All the previous examples considered patterns of communication occurring in array parallel statements--array assignments or FORALL statements. These communication patterns are quite naturally treated as generalized collective operations. But there are situations in HPF--and in general SPMD programming--where this approach is not readily applicable.
One example is the INDEPENDENT DO loop of HPF, which takes the form:
!HPF$ INDEPENDENT
DO i = 1, 10
...
END DO
The INDEPENDENT directive asserts that there are no data dependences
between individual iterations of the following loop, and the iterations
may therefore be executed in parallel4.
Unlike the FORALL statement, which explicitly limits the code executed in
parallel to simple assignments, the body of an INDEPENDENT DO can involve
any Fortran construct, including conditionals, loops and procedure calls.
So the patterns of access to remote data inside parallel ``iterations''
may vary in unpredictable ways from one iteration to the next.
It may become difficult to do any advance orchestration of data exchanges.
An HPF the compiler is free to ignore the INDEPENDENT directive
if it decides the loop is too complex to parallelize. But this may deprive
the programmer of one of the few options in HPF for expressing the
task-farming style of parallelism.
Actually there is at least one other way to express task parallelism in HPF. A user-defined procedure with the PURE attribute can be called from within a FORALL statement:
PURE REAL FUNCTION FOO(INTEGER I)
...
END
...
FORALL (I = 1 : N) RES (I) = FOO(I)
There are quite strict restrictions on PURE procedures, but nothing to
prevent a procedure from reading elements of global distributed
data--a distributed array in a COMMON block, for example.
Unfortunately this makes it difficult or impossible for the compiler
to determine at the point of call of FOO exactly what
remote variables it will access. For example, the actual behaviour of the
program might be similar to the first example of Section
1.4:
PURE REAL FUNCTION FOO(INTEGER I)
REAL RES(50)
INTEGER IND(50)
!HPF$ DISTRIBUTE RES(BLOCK) ONTO P
!HPF$ DISTRIBUTE IND(BLOCK) ONTO P
COMMON /GLOBALS/ RES, IND
RETURN RES (IND (I))
END
But by the time RES(IND(I)) is accessed, instances of the function
FOO have already been dispatched to execute independently
across the available set of processors. In a real sense, once inside FOO
processors are no longer sharing a single ``loosely synchronous'' thread
of control. It is difficult to see how the parallel invocations
of FOO can behave collectively. In particular if the underlying
model is MPI point-to-point communication it is difficult
to see how the owner of a particular array element can always be ready
to send an element when its value is accessed by a peer processor.
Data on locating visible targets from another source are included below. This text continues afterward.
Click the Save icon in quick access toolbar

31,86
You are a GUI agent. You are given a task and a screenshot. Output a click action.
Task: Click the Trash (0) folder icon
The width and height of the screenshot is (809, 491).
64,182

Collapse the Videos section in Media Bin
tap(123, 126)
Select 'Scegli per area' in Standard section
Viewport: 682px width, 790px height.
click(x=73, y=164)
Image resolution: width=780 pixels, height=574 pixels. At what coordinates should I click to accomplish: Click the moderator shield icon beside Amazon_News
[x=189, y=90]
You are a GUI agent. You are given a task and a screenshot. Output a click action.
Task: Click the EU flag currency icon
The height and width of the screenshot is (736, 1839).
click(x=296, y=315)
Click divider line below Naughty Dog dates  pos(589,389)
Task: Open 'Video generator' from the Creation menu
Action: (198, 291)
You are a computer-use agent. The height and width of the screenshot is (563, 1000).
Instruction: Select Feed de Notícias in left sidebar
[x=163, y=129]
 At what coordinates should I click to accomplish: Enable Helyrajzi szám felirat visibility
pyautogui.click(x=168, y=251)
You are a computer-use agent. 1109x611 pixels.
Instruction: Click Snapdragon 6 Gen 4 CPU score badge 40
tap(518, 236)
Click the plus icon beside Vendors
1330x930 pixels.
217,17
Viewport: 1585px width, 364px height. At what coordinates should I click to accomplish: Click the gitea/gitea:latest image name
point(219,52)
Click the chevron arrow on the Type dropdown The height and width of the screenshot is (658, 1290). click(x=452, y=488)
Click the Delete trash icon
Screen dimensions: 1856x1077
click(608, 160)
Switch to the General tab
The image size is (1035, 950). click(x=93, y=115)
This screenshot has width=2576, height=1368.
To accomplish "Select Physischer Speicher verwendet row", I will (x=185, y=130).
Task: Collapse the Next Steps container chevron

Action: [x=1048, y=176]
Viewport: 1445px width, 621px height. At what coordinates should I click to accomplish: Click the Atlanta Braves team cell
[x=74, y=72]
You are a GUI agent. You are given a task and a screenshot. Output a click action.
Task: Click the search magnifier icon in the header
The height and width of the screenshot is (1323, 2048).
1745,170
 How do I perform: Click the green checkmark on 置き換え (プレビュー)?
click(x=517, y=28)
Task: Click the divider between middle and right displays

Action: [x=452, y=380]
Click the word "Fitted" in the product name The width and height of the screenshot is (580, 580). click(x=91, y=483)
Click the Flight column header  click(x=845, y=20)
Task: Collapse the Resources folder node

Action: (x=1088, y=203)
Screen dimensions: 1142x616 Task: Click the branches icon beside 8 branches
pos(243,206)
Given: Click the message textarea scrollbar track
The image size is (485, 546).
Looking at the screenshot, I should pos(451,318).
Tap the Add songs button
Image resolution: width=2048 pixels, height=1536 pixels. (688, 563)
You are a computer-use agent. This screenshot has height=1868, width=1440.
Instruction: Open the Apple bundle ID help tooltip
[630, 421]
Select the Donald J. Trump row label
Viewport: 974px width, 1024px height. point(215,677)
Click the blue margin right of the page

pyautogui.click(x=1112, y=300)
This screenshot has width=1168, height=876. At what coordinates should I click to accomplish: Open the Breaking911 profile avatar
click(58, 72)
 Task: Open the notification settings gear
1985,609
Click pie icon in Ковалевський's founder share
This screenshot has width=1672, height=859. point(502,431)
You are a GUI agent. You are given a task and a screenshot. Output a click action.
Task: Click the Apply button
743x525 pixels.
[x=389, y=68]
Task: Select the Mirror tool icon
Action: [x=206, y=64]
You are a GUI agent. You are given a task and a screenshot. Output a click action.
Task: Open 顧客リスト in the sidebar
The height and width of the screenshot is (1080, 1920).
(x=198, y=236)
INDEPENDENT DO loops have similar problems, compounded because they do not have the restrictions on PURE procedures that prevent them from writing to global variables. If this sort of code is to be compiled to run in parallel the most practical approach is probably to assume the availability of one-sided communication. The MPI 2 standard added this functionality to MPI, but it is still not widely implemented.